I am not a Musician, I am not a ‘Producer’. There’s just a sound in my head that I’m trying to get out…


Finally having some money of my own, I began slowly collecting vinyl in 1997 which eventually led to some great DJ gigs when living in London, Dublin, Berlin and SanFranciso. I loved the music and to DJ, but frankly I soon tired of  ‘the scene’  filled with pretentious party bores. I am not DJ so-and-so, I am me.

However a flame still flickered within: To make my own music, from the ground up, and to play this live for the pleasure of other people (esp the ladies hihi).


Discovered VST Synthesizers – purchased FLStudio and RGCAudio’s Z3ta+ and PentagonI bundle. To me, Z3ta+ sounded incredible. I had no knowledge whatsoever of how to program a synthesizer, but I liked the results when I loaded-up a preset and moved the sliders. This instrument intrigued me, but I could never spend serious time with it because of more pressing life matters. I continued to dick-around whenever I had a precious few minutes, with no great results to call my own. Plus there were distractions caused by new, apparently better, VSTs, trying various hosts, configurations, workflow, etc. AAaaargh!


The first foray into hardware was a HUGE mistake – the Novation KS-4. At half price, I thought I was getting a bargain on a new synth and MIDI controller after foolishly heeding the magazine reviews. The idea of a 4-voice K-station was appealing, but in the end I wasn’t happy. I found it generally thin, unrewarding to tweak and overly drenched with ‘the Novation sound’, which just doesn’t appeal to me. Too smooth, soft, whatever. The build quality was disappointing too, and the crappy envelopes were causing clicks. The thing is also quite ugly, and just ended-up gathering dust. I didn’t have a dedicated space, so it rarely came out of the closet, much to my shame. Never sold it, but keeping it for a future building project.

At the same time I had picked up a Korg ER-1 which was MUCH more fun to use. I spent a lot of spare moments making dinky sequences, but it was only after seeing other users on Youtube that I realised the true potential of this drumsynth. I still have it, but it has been superseded in use by it’s descendent, ESX-1 (see below).

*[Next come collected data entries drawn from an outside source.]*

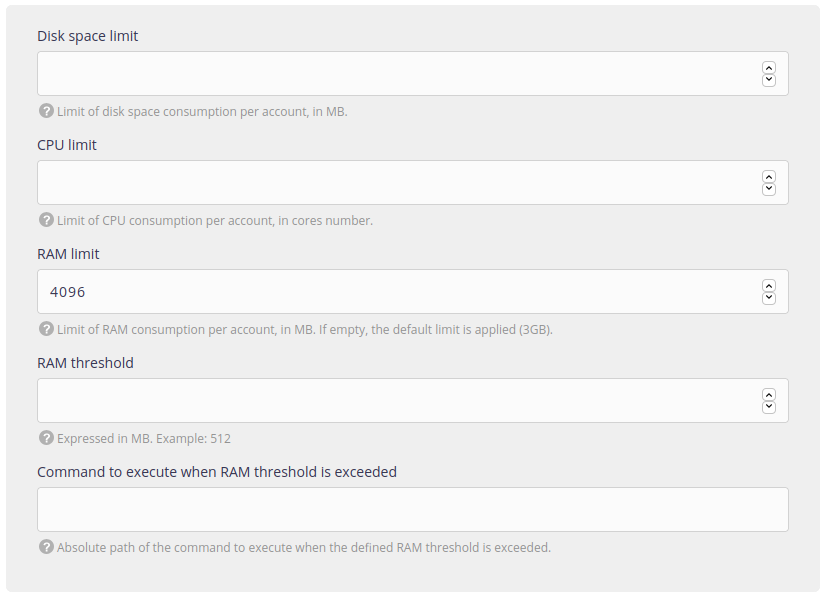The image size is (825, 599).
Task: Raise the RAM limit with up arrow
Action: click(x=768, y=286)
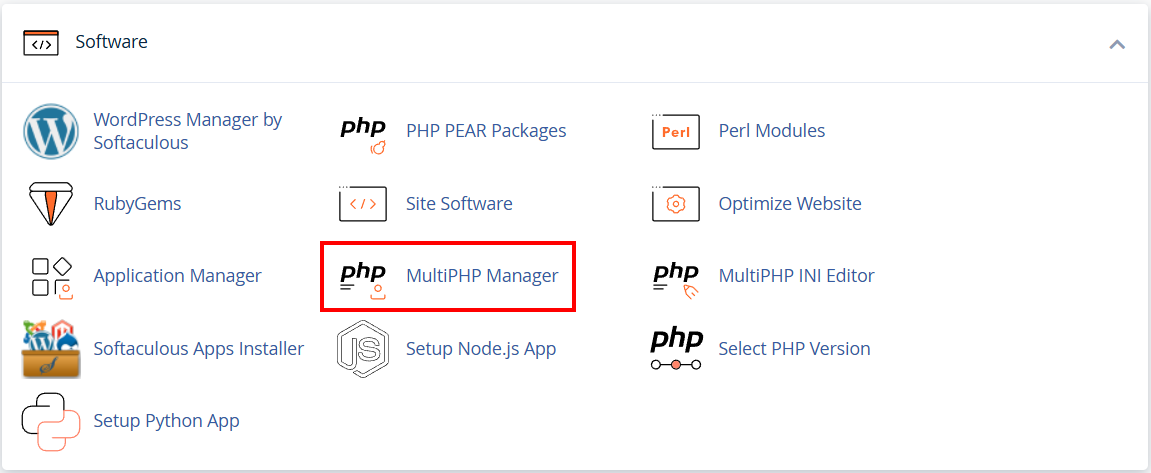Open the MultiPHP Manager link
The height and width of the screenshot is (473, 1151).
(482, 276)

After spending far too much time browsing audio hardware forums, and fatigued by using clunky VSTs (I must have knobs to tweak) I decided that I needed an E-Mu Command Station. It seemed the logical step-up in power from the ER-1, and I liked the idea of moving away from the computer to an all-in-one ROMpler/synth/sequencer with FX . So I scooped an XL-7 off ebay for €300, and haven’t looked back. Though I’ve had serious doubts.

At around that time E-Mu had been bought by Creative Audio, who were based in Dublin, as was I. I had a drinking buddy who worked for Creative – he told me about their stock clearance of sound ROMs and gave me a number to call. The XL-7 comes with only1 32Mb ROM card (consisting mainly dance-orientated samples), but there are 3 additional ROM slots. For a fraction of the street price I filled the slots with the Vintage ROM, POP Composer, and the quite rare and wrongly-maligned Ensoniq Project ROM. I couldn’t have been happier.

However a lot of this was still aspirational – I still didn’t have the time or the space to have a permanent setup that I could just switch-on, compose and tweak. The XL-7 is a deep and quite complex machine, coming with a fat manual. Many nights of sneaking a peek at the manual and running upstairs to try something followed. I wanted so badly to understand this machine, and to eventually master it. Although I recognized it’s potential, I allowed myself to become frustrated – mostly because I didn’t have enough time to myself. Compounding this was the thought that this time could, and shouldm be better spent actually learning a musical instrument and, ya’know, playing music. On top of this, my girlfriend was quite demanding and a little scornful of my meagre progress. Something had to give! I decided to act.

First came the understanding of my priorities, and that making music could be one of those. However I couldn’t let it be my main priority, even if I really wanted to. Second came the realisation that, even though I am getting older, there is no rush to all of this. I should aim for a leisurely target that fits my other priorities. Thirdly came the conviction to focus on working with only a small number of well-considered quality VSTs and hardware. With these in mind, I set myself the following goals:

  • Learn to play Keyboards and Guitar competently, by ear, within 6 years.
  • To compose, perform and produce an album of varying musical styles that I can be proud of, and perform it live within 10 years.

A long time you think? Maybe, but what’s the rush? Isn’t that what life is about? Well I’m happy with this – it has taken the pressure off, frustrations have dissolved (mostly).

I immediately bought a guitar.

By the time I reached these conclusions, and thus started the clock, it was…


…aaaaand work takes over. Endless travel, no routine. Chaos.